It was March 2010 when I wrote about the inevitable collapse of BlackBerry
(NASDAQ:BBRY). (See: Why BlackBerry Users Will Defect
Given the meteoric rise of Apple's
(NASDAQ:AAPL) iPhone line and the grand debut of Google's
(NASDAQ:GOOG) Motorola Droid just a few months prior, the BlackBerry as we then knew it already began looking stale, stodgy, and antiquated in comparison. And over the course of three and a half long, stubborn, disastrous years, those characteristics only grew more extreme and ingrained.
But despite the company's rock-bottom market share, shriveling coffers, and a reputation that's analogous to the living dead, many BlackBerry users can't bring themselves to switch to a more supported platform and will likely hold onto those tactile keys until the screen finally blinks out.

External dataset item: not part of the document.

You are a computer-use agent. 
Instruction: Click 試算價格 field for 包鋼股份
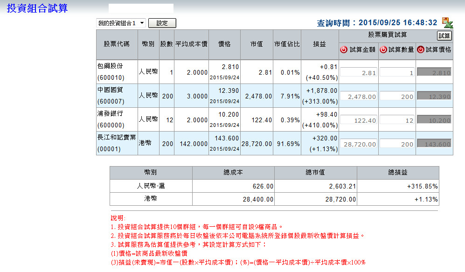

Thanks to devoted fan sites like CrackBerry
, holdout users still have a place to meet and discuss their devices like a slightly less-depressing version of AA. One forum on the site, in fact, asks commenters to chime in whenever they spot the rare BlackBerry in the wild
. Aside from the occasional appearance on police procedurals, present-day BlackBerry users include Barack Obama and prime minister David Cameron.
There are a few reasons why many BlackBerry users refuse to defect, but one major reason, as offered by law firm partner Roberta Kaplan to the New York Times
, is productivity. "I just can't write a whole paragraph on an iPhone, but I've written 10-page briefs on my BlackBerry," she said
. Art director Robin Zachary agrees, saying she can "type faster than a speeding bullet" with those tactile keys.
Another common trait among users is an admission that they're no longer spring chickens; they feel the technological world is too far gone to catch up. Kaplan admitted that she's "not cool or even retro-cool," and Zachary conceded that there's a party going on on Instagram
(NASDAQ:FB) and she feels "left out."
But 25-year-old law student David Shapiro seems to have summarized the common conceit of modern-day BlackBerry users: Their device is the exact opposite of a status symbol.
"There's a certain frivolity about the iPhone: playing games, watching videos, Pinterest, Snapchat," he said. Shapiro believes that owning a BlackBerry now is a total in-your-face rejection of encroaching technology which, in and of itself, "is its own kind of status thing." A white-collar rebellion, if you will.
So while we could very well be witnessing the final days of BlackBerry, its users will feel like anti-establishment badasses as the Canadian ship finally reaches the ocean floor.